Cet été s'annonce calme, presqu'ennuyeux.  Mais Laura disparaît et Jean-Alain devient le coupable tout indiqué. Les gendarmes enquêtent, font des tournées pour recueillir des indices. Le brigadier-chef est connu sous le nom de Pacino, c'est un type bougon, persuadé que Jean-Alain est le coupable, surtout qu'il cahe un secret. Il ne va donc pas relever certains détails. Son collègue, Nour, se lie plus facilement. Il a un petit faible pour Alice et est sensible à ses arguments. Mais Alice, qui connaît le secret de Jean-Alain, ne peut rien dire qui l'innocenterait... Nour a du mal à imaginer que Jean-Alain ait kidnappé Laura, ou qu'il l'aurait assassinée. Il cherche, réfléchit, écoute... Il finit par trouver qui est le kidnappeur. Quelqu'un que personne ne pouvait soupçonner...

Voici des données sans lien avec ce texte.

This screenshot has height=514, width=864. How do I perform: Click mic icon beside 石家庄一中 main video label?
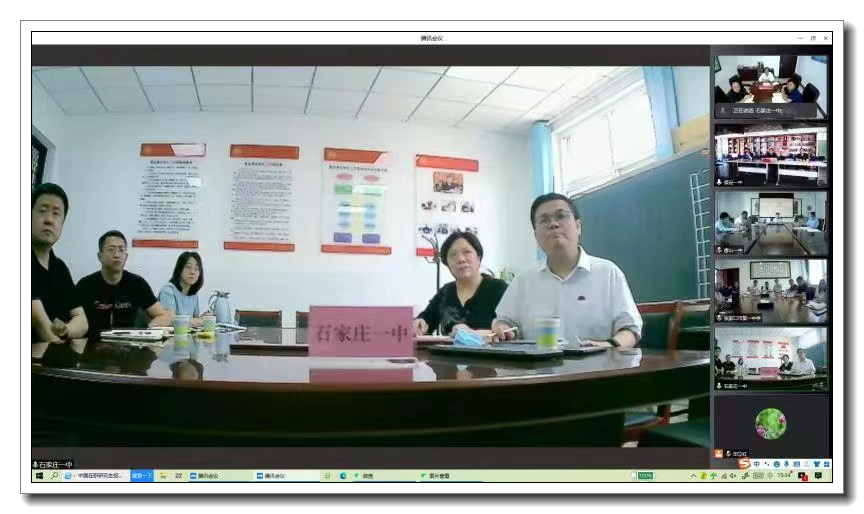[36, 464]
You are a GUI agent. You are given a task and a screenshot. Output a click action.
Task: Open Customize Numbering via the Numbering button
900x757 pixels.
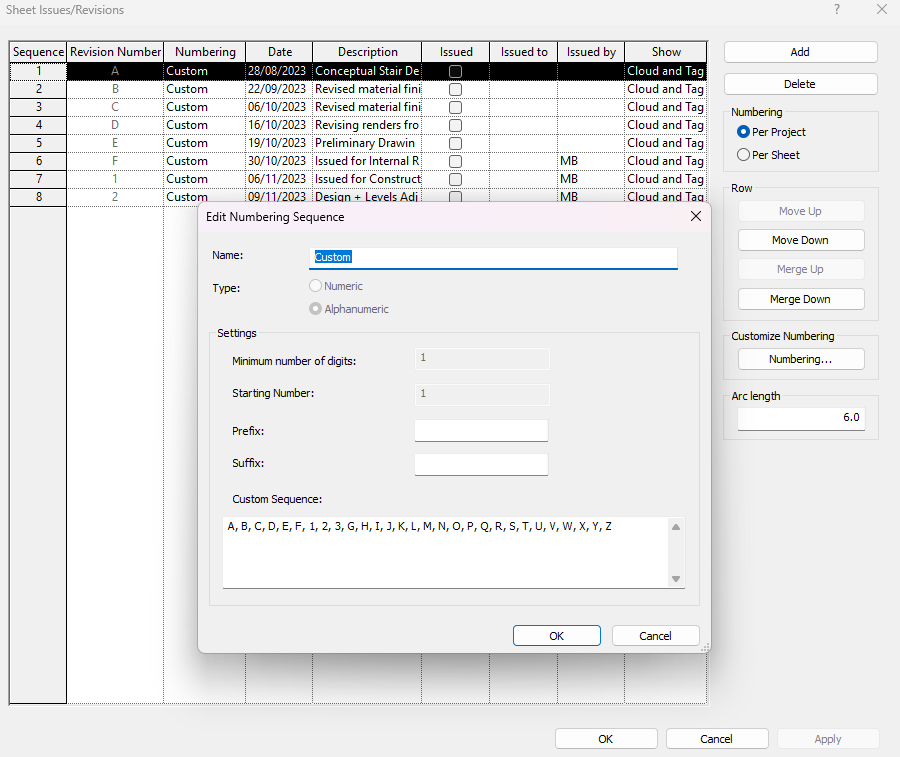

Le récit des événements de cet été est rapporté selon le point de vue de chacun des personnages. Il y a parfois des retours en arrière, comme pour mieux égarer le lecteur... La psychologie des personnages est bien rendue Leur typologie peut paraître banale et figée, il n'en est rien. Ce qui importe, ce sont les relations qui les unissent : Laura qui flirte et allume Linlin, la sérieuse Alice qui fait la lecture à Jean-Alain, Alice qui est attirée par Nour et réciproquement, Jean-Alain qui aime être avec des filles, le brigadier rustre qui ne se lie guère. Et l'inconnu qui prépare un mauvais coup et qui vit dans un autre monde.

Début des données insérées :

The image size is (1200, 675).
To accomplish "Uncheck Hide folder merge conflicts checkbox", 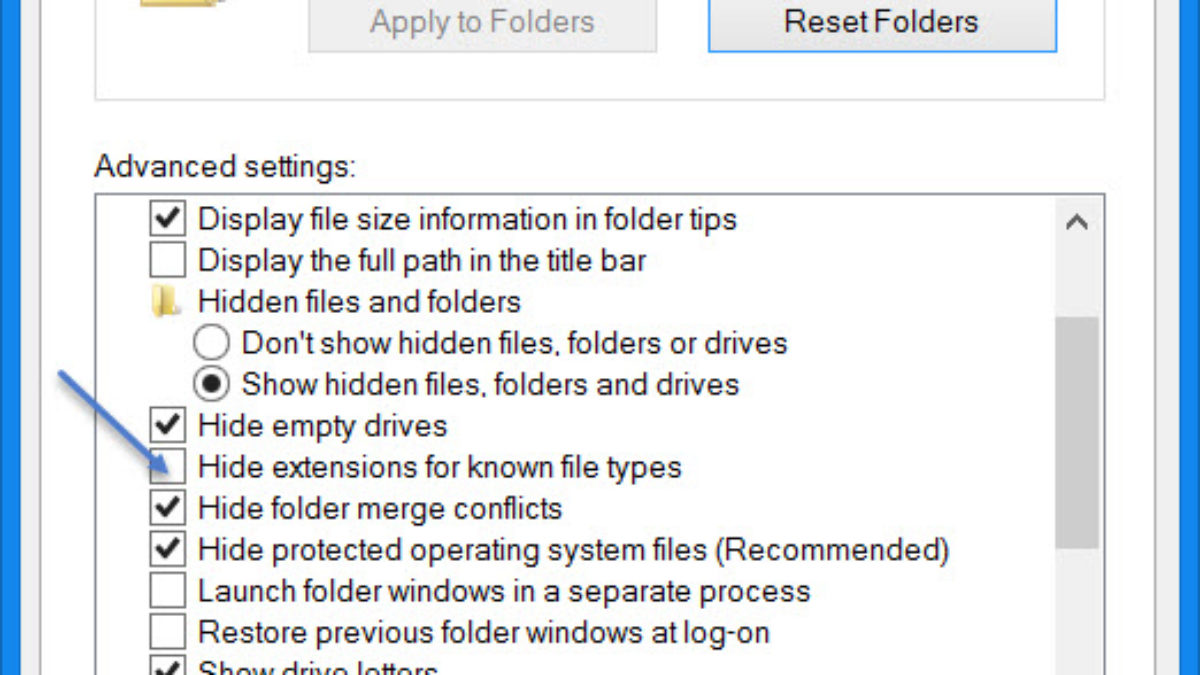I will pyautogui.click(x=168, y=508).
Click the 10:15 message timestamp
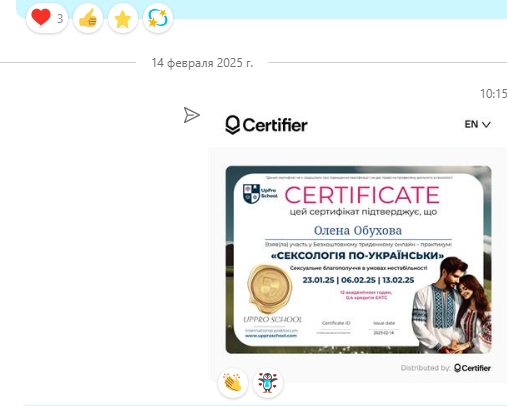 (x=493, y=94)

Quand on découvre, bien avant la fin du livre, l'identité du kidnappeur, on se dit que l'intrigue a perdu de sa saveur. Il reste au lecteur à finir la lecture en souriant de la lourdeur du brigadier, en tremblant de peur qu'il n'arrive un malheur à Laura. Mais on se trompe, on ne connaît pas la chute. Elle est terrible et diabolique, on a comme un malaise...

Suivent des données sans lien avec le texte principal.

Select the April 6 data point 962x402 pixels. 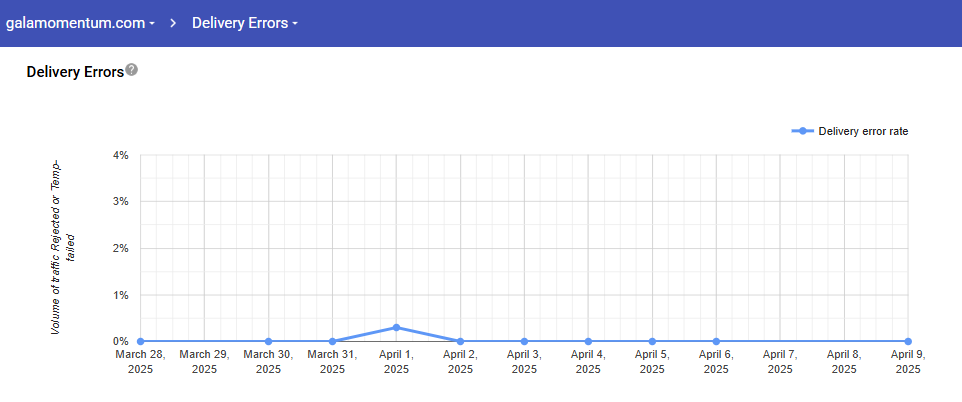coord(716,341)
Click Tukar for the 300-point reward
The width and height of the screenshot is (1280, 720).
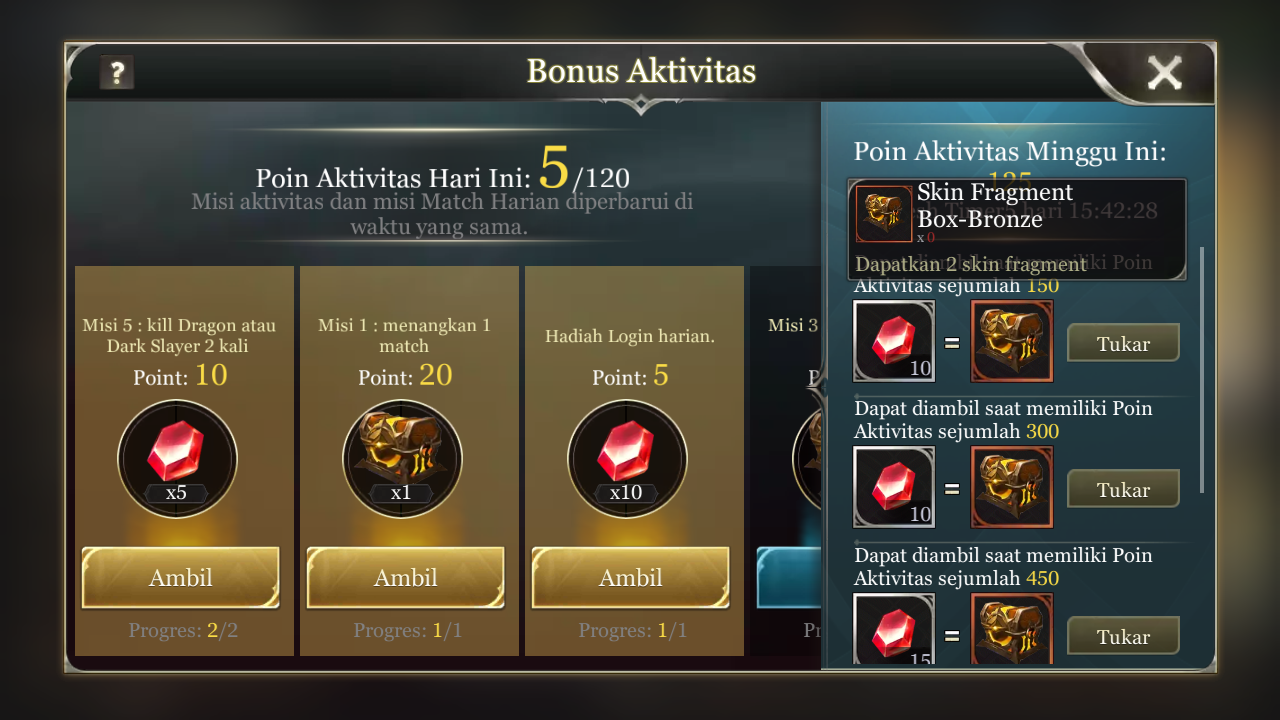tap(1123, 489)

La lecture est stressante, parce que dans cet endoit où il ne se passe jamais rien, ce qui arrive cette été-là est dramatique. Le lecteur ne peut que craindre le pire pour la jeune fille. Il craint le geste fou de Freddy. Il attend l'erreur judiciaire, car il est le seul à savoir que le fou n'est pas celui qu'on croit. Le roman dérange, car nous savons que nous pourrions bêtement penser comme le brigadier, croire que le clochard du coin, l'immigré, le simple d'esprit... Terriblement gênant de ne pouvoir refuser le miroir que nous tend Nozière...

J'ai particulièrement aimé le personnage de Jean-Alain. Jean-Paul Nozière s'avère être un excellent portraitiste d'ados un peu marginaux, d'ados que l'on peut fréquenter dans la vie réelle et dont on ne voit que ce qu'ils montrent, pas ce qu'ils sont.

Fin 2011, Jean-Paul Nozière était à Lamballe au festival Noir sur la ville, Là où le kidnappeur comptait emmener Laura...

Un excellent roman policier. Pour ados.